All the circumstances at the time the dismissal occurred would include the type, resource and size of the employer. The LTA is a major employer in the country and the grievors can be classified as your usual LTA employees on the frontline; the road. The duty of good faith extended to the LTA and at least required it to hear the grievors before making the decision to terminate them.
29] This case illustrates that the circumstances of a worker environment are a factor to be considered. This means that the standards of what is fair and reasonable may be varied according to the circumstances and a fair and reasonable employer may not necessarily be totally impartial or neutral. Of necessity employers like the LTA bring to their decisions the values, culture and expectations of their specific work place. They must weigh the impact of the behavior of an employee under investigation on other employees and the work environment generally. However, this does not give the LTA unbridled license to impose its personal prejudices or values on these grievors. The concept of fairness implies an open – minded approach and reasonableness implies rationality.
30] A dismissal following poor or unfair procedures will normally result in the finding that the dismissal was unjustified. However, the Courts in New Zealand have recognized that most employers will not be able to provide perfectly fair procedures for dismissing employees. In BP Oil v NDU [1992] 3 ERNZ 483 (CA): the Court of Appeal said - "The question is essentially whether it was open to a reasonable and fair employer to do so in the circumstances."

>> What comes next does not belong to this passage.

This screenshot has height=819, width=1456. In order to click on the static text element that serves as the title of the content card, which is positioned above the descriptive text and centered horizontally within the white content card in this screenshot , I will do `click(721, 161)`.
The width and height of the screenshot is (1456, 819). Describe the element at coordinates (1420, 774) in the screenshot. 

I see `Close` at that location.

31] Another important case on the disciplinary process is the NZ Food Processing IUOW v Unilever New Zealand Ltd (1990) 1 NZLR 35 the Court also said that.. "the employer's conduct of the disciplinary processes is not to be put under a microscope and subjected to pedantic scrutiny."
This means that minor procedural inadequacies should not render a disciplinary action unjustified but in this case the Tribunal found that the grievors were confronted with the allegations, denied the formal disciplinary procedure in the Memorandum of Agreement and served the termination letters. That would not qualify as a minor procedural inadequacy.

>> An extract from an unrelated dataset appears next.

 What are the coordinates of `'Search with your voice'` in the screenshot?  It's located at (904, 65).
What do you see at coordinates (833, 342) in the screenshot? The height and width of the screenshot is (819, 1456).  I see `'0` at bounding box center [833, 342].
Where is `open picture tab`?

32] From the evidence the Tribunal is satisfied that the LTA did not make any attempt to accord the grievors all the fair procedures as stipulated in the leading Unilever case which says that the employee must be given:
Determination of the Tribunal
33] The Tribunal in analyzing the evidence and arguments has come to the conclusion that the grievors were unjustifiably and unfairly terminated in that the LTA did not follow fair procedures especially the right to be heard. The right to be heard in person is very important as it gives an opportunity to reply especially when a person's livelihood is under threat of being adversely affected.
Remedies
34] [i] Under section 230 (1)(a) of the Employment Relations Promulgation 2007, the Tribunal orders the immediate reinstatement of all the grievors including those that did not attend the mitigation meeting with the LTA to former positions or positions no less advantageous to the grievors;
[ii] Under section 230 (1)(b) of the Employment Relations Promulgation 2007, the Tribunal orders the reimbursement to the grievors of 15 months wages lost as the result of the grievance;
[iii] Under section 230 (1)(c) of the Employment Relations Promulgation 2007, the Tribunal orders the payment of 12 months compensation for humiliation, loss of dignity and injury to the feelings of the grievors as they are well known to the local communities; and
[iv] Under section 230 (2)(a) & (b) reduce the compensation at paragraph [iii] above by 6 months in consideration of the extent to which the grievors' actions contributed to the situation that gave rise to the employment grievance.
DATED at Suva this 18th day of April 2012.
Sainivalati Kuruduadua
Chief Tribunal
[1] Resident Magistrate Andrew J. See in Miliakere Nale vs. Carpenters Fiji Limited T/A Morris Hedstrom (ERG no. 173 0f 2011) and I agree entirely with these definitions; the practical and ordinary meanings of the words.